-- What is being asked --
From the entries below, gather each line containing the word "computer".
──────── Supplied information
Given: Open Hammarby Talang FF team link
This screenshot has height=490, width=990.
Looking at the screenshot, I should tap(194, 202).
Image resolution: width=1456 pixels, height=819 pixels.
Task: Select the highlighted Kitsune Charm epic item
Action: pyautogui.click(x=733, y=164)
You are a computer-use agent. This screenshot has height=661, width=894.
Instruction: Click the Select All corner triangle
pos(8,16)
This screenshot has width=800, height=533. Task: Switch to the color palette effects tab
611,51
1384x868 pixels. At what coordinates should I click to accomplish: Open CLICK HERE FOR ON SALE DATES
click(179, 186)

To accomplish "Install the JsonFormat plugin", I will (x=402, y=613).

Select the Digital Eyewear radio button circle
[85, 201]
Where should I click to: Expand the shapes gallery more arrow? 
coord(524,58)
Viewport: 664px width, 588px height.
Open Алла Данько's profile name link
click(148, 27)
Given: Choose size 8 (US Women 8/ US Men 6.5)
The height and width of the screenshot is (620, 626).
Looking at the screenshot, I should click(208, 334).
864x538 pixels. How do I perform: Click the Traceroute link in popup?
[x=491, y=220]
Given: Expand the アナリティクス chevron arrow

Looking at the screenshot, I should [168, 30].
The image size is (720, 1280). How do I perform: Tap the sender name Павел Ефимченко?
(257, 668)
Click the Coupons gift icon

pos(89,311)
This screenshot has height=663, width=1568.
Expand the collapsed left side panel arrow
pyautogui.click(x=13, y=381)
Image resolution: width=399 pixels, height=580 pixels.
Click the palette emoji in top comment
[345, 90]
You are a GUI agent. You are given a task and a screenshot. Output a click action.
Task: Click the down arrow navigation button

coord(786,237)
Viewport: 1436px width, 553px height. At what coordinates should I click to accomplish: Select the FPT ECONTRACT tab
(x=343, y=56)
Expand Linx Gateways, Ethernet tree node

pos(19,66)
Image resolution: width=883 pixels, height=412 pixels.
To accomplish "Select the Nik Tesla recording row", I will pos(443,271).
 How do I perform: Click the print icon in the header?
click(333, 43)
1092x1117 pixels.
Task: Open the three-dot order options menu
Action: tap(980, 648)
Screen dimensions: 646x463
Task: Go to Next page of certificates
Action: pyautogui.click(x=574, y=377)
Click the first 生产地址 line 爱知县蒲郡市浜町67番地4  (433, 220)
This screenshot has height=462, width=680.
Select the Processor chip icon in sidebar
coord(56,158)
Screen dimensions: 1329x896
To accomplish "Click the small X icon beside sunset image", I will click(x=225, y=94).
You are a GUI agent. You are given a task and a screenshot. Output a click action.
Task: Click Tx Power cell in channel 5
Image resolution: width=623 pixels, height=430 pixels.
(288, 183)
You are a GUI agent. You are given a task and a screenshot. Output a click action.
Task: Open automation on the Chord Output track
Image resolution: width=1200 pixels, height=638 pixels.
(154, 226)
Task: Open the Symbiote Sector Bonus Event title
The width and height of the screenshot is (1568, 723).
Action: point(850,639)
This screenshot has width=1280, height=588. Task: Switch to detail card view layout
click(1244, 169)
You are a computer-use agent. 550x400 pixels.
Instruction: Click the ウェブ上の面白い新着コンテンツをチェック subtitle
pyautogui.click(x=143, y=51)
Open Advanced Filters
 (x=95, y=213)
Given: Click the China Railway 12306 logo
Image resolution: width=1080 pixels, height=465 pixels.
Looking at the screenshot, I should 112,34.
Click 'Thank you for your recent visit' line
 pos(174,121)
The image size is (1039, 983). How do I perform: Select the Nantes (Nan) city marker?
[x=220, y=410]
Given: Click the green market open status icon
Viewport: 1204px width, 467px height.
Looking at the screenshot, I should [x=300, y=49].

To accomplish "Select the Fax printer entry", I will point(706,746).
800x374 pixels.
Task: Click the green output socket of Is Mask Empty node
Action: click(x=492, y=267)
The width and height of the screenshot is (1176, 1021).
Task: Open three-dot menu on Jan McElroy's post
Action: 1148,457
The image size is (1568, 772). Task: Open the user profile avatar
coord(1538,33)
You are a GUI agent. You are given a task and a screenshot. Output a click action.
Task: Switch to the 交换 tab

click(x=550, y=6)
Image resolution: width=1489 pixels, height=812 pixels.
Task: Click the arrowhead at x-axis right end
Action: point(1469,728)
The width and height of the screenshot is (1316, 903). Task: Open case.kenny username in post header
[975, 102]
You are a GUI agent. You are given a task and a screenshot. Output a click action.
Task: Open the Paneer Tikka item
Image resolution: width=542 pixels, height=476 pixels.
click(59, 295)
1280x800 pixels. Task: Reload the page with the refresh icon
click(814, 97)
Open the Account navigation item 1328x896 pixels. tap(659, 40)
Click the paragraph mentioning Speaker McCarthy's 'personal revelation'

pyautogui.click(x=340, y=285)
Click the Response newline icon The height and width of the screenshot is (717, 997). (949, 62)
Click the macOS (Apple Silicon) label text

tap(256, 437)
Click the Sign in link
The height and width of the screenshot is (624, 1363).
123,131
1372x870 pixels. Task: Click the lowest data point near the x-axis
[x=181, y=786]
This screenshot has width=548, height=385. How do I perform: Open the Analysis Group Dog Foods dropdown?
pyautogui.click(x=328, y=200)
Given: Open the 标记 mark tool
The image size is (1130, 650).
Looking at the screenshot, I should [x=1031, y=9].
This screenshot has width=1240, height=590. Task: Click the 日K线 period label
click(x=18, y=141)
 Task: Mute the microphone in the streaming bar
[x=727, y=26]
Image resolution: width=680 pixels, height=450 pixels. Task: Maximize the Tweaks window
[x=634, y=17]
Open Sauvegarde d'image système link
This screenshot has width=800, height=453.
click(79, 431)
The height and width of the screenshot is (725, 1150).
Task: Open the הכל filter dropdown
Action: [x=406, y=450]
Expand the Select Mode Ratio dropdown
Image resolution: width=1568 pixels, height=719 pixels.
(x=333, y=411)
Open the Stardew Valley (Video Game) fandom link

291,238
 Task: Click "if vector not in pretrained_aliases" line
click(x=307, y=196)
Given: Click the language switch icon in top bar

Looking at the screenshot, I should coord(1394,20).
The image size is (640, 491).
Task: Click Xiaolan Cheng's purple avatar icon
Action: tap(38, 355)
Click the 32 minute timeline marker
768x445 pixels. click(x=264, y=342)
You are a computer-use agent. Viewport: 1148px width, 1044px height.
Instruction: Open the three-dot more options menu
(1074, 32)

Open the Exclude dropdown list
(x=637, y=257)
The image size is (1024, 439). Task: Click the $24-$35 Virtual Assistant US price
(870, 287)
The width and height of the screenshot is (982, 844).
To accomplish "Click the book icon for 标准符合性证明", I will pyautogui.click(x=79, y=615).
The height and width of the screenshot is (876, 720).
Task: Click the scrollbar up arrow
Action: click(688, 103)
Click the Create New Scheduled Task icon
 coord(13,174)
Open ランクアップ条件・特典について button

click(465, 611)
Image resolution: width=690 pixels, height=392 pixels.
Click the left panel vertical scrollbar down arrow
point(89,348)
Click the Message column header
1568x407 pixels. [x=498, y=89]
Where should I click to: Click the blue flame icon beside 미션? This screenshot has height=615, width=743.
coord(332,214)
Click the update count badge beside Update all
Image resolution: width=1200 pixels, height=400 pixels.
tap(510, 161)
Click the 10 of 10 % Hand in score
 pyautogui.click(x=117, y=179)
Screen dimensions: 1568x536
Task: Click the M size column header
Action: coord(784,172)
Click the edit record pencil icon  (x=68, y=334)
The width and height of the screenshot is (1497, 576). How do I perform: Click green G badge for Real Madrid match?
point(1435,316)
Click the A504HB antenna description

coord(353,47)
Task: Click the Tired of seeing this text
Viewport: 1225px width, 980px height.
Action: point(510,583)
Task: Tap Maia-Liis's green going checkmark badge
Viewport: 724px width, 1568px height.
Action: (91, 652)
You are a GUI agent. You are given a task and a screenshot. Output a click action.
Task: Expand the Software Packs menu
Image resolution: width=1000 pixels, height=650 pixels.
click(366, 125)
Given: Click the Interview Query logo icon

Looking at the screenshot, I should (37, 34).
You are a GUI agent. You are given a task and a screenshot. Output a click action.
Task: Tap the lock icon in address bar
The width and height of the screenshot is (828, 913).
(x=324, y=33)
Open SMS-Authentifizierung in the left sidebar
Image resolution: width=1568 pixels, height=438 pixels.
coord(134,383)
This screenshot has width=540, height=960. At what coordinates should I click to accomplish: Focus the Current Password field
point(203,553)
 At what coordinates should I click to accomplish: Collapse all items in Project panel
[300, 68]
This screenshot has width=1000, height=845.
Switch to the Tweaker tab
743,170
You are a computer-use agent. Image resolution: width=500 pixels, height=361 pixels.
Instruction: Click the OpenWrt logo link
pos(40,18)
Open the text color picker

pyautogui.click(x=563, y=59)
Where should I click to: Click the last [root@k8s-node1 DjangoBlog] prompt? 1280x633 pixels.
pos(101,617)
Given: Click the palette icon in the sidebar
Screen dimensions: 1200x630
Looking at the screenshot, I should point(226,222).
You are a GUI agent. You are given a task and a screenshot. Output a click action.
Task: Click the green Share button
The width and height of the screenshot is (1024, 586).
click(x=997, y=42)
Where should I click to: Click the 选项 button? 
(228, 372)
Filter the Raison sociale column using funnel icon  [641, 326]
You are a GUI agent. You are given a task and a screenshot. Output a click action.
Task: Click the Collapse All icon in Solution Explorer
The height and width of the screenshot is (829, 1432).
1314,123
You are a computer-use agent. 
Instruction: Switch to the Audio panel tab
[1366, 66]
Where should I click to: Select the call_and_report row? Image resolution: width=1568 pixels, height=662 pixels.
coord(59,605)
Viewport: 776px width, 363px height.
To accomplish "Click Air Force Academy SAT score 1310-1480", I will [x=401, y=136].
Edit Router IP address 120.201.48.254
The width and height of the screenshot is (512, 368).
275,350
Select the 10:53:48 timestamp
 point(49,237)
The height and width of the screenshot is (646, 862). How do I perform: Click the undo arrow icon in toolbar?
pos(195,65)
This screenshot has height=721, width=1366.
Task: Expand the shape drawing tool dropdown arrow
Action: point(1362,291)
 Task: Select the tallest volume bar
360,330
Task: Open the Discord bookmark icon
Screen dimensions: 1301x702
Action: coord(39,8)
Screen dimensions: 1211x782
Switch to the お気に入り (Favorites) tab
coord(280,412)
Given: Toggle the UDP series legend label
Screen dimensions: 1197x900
────────────────
-- Solution for this exercise --
You are a computer-use agent. This screenshot has height=661, width=894.
You are a computer-use agent. 550x400 pixels.
You are a computer-use agent. Viewport: 1148px width, 1044px height.
You are a computer-use agent. Image resolution: width=500 pixels, height=361 pixels.
You are a computer-use agent. 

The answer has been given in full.